══ Entries shown

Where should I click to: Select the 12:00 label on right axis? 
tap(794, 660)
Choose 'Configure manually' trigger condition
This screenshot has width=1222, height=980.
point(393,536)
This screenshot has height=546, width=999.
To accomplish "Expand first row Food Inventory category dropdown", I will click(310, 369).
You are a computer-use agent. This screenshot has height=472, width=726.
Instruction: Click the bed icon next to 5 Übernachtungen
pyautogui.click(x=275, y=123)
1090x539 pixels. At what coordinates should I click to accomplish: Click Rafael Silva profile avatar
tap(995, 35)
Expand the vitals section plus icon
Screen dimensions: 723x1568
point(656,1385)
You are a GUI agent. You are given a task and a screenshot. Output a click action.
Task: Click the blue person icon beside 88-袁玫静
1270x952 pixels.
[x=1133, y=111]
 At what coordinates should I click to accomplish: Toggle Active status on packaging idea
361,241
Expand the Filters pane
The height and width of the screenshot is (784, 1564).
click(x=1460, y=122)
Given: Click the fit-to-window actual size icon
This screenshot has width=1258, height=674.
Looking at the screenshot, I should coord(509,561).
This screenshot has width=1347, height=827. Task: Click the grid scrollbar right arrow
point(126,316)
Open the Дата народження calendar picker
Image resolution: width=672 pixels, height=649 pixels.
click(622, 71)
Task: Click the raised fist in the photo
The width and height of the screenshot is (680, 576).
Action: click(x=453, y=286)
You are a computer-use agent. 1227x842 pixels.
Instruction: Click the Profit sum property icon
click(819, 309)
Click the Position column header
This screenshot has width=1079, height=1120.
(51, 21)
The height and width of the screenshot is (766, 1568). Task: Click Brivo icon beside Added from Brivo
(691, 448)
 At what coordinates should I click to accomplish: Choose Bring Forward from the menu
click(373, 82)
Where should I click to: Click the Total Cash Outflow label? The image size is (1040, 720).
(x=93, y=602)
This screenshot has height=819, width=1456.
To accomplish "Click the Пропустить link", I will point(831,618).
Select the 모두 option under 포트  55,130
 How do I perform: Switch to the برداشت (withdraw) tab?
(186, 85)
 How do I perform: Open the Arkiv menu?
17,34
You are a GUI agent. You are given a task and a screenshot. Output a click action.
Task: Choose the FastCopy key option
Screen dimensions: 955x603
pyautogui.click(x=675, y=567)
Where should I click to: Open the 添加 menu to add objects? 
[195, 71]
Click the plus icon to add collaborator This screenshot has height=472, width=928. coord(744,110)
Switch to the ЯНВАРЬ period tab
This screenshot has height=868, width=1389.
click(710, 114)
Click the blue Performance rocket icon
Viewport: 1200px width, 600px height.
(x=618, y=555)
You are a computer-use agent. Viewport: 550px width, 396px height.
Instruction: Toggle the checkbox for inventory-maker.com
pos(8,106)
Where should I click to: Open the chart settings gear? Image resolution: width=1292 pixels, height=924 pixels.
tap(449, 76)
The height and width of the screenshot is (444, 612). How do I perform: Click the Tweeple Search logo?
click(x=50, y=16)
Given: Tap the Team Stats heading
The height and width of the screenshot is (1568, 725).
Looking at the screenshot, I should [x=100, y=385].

════

Scale the lines from the first one through the line containing "pyautogui.click(x=275, y=123)", both included, and reproduce them in full with the requests. Multiply every coordinate in the answers by 2 and round each result to a whole number, with halves rounded up.

Where should I click to: Select the 12:00 label on right axis? 
tap(1588, 1320)
Choose 'Configure manually' trigger condition
This screenshot has width=1222, height=980.
point(786,1072)
This screenshot has height=546, width=999.
To accomplish "Expand first row Food Inventory category dropdown", I will click(620, 738).
You are a computer-use agent. This screenshot has height=472, width=726.
Instruction: Click the bed icon next to 5 Übernachtungen
pyautogui.click(x=550, y=246)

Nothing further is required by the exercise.